>> Start Given data

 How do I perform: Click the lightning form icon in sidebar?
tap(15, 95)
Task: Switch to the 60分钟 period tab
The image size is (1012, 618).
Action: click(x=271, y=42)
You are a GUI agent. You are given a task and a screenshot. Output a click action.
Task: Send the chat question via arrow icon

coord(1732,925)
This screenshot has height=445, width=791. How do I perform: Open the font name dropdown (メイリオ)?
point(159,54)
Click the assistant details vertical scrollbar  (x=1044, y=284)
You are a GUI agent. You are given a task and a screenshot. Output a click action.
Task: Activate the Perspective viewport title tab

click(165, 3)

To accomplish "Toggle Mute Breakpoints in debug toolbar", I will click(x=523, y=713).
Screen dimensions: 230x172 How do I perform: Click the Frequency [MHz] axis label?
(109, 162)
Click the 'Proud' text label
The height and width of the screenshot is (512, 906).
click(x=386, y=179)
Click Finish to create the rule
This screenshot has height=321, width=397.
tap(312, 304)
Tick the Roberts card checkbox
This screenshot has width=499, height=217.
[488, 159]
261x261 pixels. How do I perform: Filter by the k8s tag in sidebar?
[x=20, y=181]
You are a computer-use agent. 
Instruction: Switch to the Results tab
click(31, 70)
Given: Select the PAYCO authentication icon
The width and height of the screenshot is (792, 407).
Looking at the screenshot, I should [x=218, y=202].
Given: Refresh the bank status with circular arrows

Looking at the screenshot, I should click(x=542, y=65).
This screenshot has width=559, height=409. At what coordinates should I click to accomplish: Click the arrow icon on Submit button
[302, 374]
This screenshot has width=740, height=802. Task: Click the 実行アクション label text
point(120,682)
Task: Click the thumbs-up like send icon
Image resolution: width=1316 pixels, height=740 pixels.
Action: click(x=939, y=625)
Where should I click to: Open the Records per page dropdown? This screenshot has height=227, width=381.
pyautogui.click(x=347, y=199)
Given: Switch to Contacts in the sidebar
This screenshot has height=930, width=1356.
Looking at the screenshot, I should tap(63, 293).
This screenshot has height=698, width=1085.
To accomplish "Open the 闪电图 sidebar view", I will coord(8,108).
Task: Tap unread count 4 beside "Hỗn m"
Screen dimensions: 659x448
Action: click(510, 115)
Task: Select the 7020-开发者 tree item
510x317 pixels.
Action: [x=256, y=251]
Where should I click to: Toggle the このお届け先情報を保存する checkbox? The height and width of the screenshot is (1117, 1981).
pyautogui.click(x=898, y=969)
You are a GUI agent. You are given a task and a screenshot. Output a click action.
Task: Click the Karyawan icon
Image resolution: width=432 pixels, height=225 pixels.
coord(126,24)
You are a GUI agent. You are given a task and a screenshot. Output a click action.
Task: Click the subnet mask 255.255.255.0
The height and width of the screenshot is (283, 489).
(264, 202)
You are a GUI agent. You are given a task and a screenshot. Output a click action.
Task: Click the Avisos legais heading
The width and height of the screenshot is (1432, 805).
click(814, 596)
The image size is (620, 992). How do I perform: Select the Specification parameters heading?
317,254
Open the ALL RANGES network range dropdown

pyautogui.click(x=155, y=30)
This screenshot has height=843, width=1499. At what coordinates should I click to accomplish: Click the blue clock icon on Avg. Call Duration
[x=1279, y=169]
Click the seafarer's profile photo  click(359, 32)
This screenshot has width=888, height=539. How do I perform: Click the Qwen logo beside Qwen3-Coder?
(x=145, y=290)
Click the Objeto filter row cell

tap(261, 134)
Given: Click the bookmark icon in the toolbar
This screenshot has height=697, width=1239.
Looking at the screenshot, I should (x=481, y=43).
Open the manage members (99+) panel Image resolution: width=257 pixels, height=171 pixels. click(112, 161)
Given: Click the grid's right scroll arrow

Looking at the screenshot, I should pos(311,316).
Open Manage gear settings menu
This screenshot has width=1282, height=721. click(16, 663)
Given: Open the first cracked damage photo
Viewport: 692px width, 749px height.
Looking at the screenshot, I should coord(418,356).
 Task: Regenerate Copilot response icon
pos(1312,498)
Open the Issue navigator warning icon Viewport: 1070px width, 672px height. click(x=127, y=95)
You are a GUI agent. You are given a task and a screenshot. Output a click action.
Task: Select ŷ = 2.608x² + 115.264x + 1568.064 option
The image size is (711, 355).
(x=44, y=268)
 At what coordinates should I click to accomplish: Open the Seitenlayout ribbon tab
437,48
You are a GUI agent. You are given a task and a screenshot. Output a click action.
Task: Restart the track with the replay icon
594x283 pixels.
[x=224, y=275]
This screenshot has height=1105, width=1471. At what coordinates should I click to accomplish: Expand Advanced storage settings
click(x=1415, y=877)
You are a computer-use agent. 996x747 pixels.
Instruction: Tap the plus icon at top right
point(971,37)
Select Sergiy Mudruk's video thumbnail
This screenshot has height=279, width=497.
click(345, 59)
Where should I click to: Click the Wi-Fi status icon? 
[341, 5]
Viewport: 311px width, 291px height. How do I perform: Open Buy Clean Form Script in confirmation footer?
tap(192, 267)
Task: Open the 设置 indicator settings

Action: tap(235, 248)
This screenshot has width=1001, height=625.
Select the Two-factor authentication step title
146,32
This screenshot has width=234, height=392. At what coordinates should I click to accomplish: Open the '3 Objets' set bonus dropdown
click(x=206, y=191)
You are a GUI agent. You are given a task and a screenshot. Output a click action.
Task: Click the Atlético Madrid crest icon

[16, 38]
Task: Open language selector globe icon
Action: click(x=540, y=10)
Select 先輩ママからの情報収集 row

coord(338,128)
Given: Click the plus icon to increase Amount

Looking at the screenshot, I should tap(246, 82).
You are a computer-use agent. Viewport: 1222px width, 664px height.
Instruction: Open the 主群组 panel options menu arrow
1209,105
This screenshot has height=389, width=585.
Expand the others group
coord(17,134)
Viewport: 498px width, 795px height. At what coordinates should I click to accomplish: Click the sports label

>> End Given data

Aim of the exercise: Rewrite the records above as a Markdown table with the columns "Row" and "Line", giving each line its own row number and leaving out blank lines.

Solution for this task:
| Row | Line |
|---|---|
| 1 |  How do I perform: Click the lightning form icon in sidebar? |
| 2 | tap(15, 95) |
| 3 | Task: Switch to the 60分钟 period tab |
| 4 | The image size is (1012, 618). |
| 5 | Action: click(x=271, y=42) |
| 6 | You are a GUI agent. You are given a task and a screenshot. Output a click action. |
| 7 | Task: Send the chat question via arrow icon |
| 8 | coord(1732,925) |
| 9 | This screenshot has height=445, width=791. How do I perform: Open the font name dropdown (メイリオ)? |
| 10 | point(159,54) |
| 11 | Click the assistant details vertical scrollbar  (x=1044, y=284) |
| 12 | You are a GUI agent. You are given a task and a screenshot. Output a click action. |
| 13 | Task: Activate the Perspective viewport title tab |
| 14 | click(165, 3) |
| 15 | To accomplish "Toggle Mute Breakpoints in debug toolbar", I will click(x=523, y=713). |
| 16 | Screen dimensions: 230x172 How do I perform: Click the Frequency [MHz] axis label? |
| 17 | (109, 162) |
| 18 | Click the 'Proud' text label |
| 19 | The height and width of the screenshot is (512, 906). |
| 20 | click(x=386, y=179) |
| 21 | Click Finish to create the rule |
| 22 | This screenshot has height=321, width=397. |
| 23 | tap(312, 304) |
| 24 | Tick the Roberts card checkbox |
| 25 | This screenshot has width=499, height=217. |
| 26 | [488, 159] |
| 27 | 261x261 pixels. How do I perform: Filter by the k8s tag in sidebar? |
| 28 | [x=20, y=181] |
| 29 | You are a computer-use agent.  |
| 30 | Instruction: Switch to the Results tab |
| 31 | click(31, 70) |
| 32 | Given: Select the PAYCO authentication icon |
| 33 | The width and height of the screenshot is (792, 407). |
| 34 | Looking at the screenshot, I should [x=218, y=202]. |
| 35 | Given: Refresh the bank status with circular arrows |
| 36 | Looking at the screenshot, I should click(x=542, y=65). |
| 37 | This screenshot has width=559, height=409. At what coordinates should I click to accomplish: Click the arrow icon on Submit button |
| 38 | [302, 374] |
| 39 | This screenshot has width=740, height=802. Task: Click the 実行アクション label text |
| 40 | point(120,682) |
| 41 | Task: Click the thumbs-up like send icon |
| 42 | Image resolution: width=1316 pixels, height=740 pixels. |
| 43 | Action: click(x=939, y=625) |
| 44 | Where should I click to: Open the Records per page dropdown? This screenshot has height=227, width=381. |
| 45 | pyautogui.click(x=347, y=199) |
| 46 | Given: Switch to Contacts in the sidebar |
| 47 | This screenshot has height=930, width=1356. |
| 48 | Looking at the screenshot, I should tap(63, 293). |
| 49 | This screenshot has height=698, width=1085. |
| 50 | To accomplish "Open the 闪电图 sidebar view", I will coord(8,108). |
| 51 | Task: Tap unread count 4 beside "Hỗn m" |
| 52 | Screen dimensions: 659x448 |
| 53 | Action: click(510, 115) |
| 54 | Task: Select the 7020-开发者 tree item |
| 55 | 510x317 pixels. |
| 56 | Action: [x=256, y=251] |
| 57 | Where should I click to: Toggle the このお届け先情報を保存する checkbox? The height and width of the screenshot is (1117, 1981). |
| 58 | pyautogui.click(x=898, y=969) |
| 59 | You are a GUI agent. You are given a task and a screenshot. Output a click action. |
| 60 | Task: Click the Karyawan icon |
| 61 | Image resolution: width=432 pixels, height=225 pixels. |
| 62 | coord(126,24) |
| 63 | You are a GUI agent. You are given a task and a screenshot. Output a click action. |
| 64 | Task: Click the subnet mask 255.255.255.0 |
| 65 | The height and width of the screenshot is (283, 489). |
| 66 | (264, 202) |
| 67 | You are a GUI agent. You are given a task and a screenshot. Output a click action. |
| 68 | Task: Click the Avisos legais heading |
| 69 | The width and height of the screenshot is (1432, 805). |
| 70 | click(814, 596) |
| 71 | The image size is (620, 992). How do I perform: Select the Specification parameters heading? |
| 72 | 317,254 |
| 73 | Open the ALL RANGES network range dropdown |
| 74 | pyautogui.click(x=155, y=30) |
| 75 | This screenshot has height=843, width=1499. At what coordinates should I click to accomplish: Click the blue clock icon on Avg. Call Duration |
| 76 | [x=1279, y=169] |
| 77 | Click the seafarer's profile photo  click(359, 32) |
| 78 | This screenshot has width=888, height=539. How do I perform: Click the Qwen logo beside Qwen3-Coder? |
| 79 | (x=145, y=290) |
| 80 | Click the Objeto filter row cell |
| 81 | tap(261, 134) |
| 82 | Given: Click the bookmark icon in the toolbar |
| 83 | This screenshot has height=697, width=1239. |
| 84 | Looking at the screenshot, I should (x=481, y=43). |
| 85 | Open the manage members (99+) panel Image resolution: width=257 pixels, height=171 pixels. click(112, 161) |
| 86 | Given: Click the grid's right scroll arrow |
| 87 | Looking at the screenshot, I should pos(311,316). |
| 88 | Open Manage gear settings menu |
| 89 | This screenshot has width=1282, height=721. click(16, 663) |
| 90 | Given: Open the first cracked damage photo |
| 91 | Viewport: 692px width, 749px height. |
| 92 | Looking at the screenshot, I should coord(418,356). |
| 93 |  Task: Regenerate Copilot response icon |
| 94 | pos(1312,498) |
| 95 | Open the Issue navigator warning icon Viewport: 1070px width, 672px height. click(x=127, y=95) |
| 96 | You are a GUI agent. You are given a task and a screenshot. Output a click action. |
| 97 | Task: Select ŷ = 2.608x² + 115.264x + 1568.064 option |
| 98 | The image size is (711, 355). |
| 99 | (x=44, y=268) |
| 100 |  At what coordinates should I click to accomplish: Open the Seitenlayout ribbon tab |
| 101 | 437,48 |
| 102 | You are a GUI agent. You are given a task and a screenshot. Output a click action. |
| 103 | Task: Restart the track with the replay icon |
| 104 | 594x283 pixels. |
| 105 | [x=224, y=275] |
| 106 | This screenshot has height=1105, width=1471. At what coordinates should I click to accomplish: Expand Advanced storage settings |
| 107 | click(x=1415, y=877) |
| 108 | You are a computer-use agent. 996x747 pixels. |
| 109 | Instruction: Tap the plus icon at top right |
| 110 | point(971,37) |
| 111 | Select Sergiy Mudruk's video thumbnail |
| 112 | This screenshot has height=279, width=497. |
| 113 | click(345, 59) |
| 114 | Where should I click to: Click the Wi-Fi status icon?  |
| 115 | [341, 5] |
| 116 | Viewport: 311px width, 291px height. How do I perform: Open Buy Clean Form Script in confirmation footer? |
| 117 | tap(192, 267) |
| 118 | Task: Open the 设置 indicator settings |
| 119 | Action: tap(235, 248) |
| 120 | This screenshot has width=1001, height=625. |
| 121 | Select the Two-factor authentication step title |
| 122 | 146,32 |
| 123 | This screenshot has width=234, height=392. At what coordinates should I click to accomplish: Open the '3 Objets' set bonus dropdown |
| 124 | click(x=206, y=191) |
| 125 | You are a GUI agent. You are given a task and a screenshot. Output a click action. |
| 126 | Task: Click the Atlético Madrid crest icon |
| 127 | [16, 38] |
| 128 | Task: Open language selector globe icon |
| 129 | Action: click(x=540, y=10) |
| 130 | Select 先輩ママからの情報収集 row |
| 131 | coord(338,128) |
| 132 | Given: Click the plus icon to increase Amount |
| 133 | Looking at the screenshot, I should tap(246, 82). |
| 134 | You are a computer-use agent. Viewport: 1222px width, 664px height. |
| 135 | Instruction: Open the 主群组 panel options menu arrow |
| 136 | 1209,105 |
| 137 | This screenshot has height=389, width=585. |
| 138 | Expand the others group |
| 139 | coord(17,134) |
| 140 | Viewport: 498px width, 795px height. At what coordinates should I click to accomplish: Click the sports label |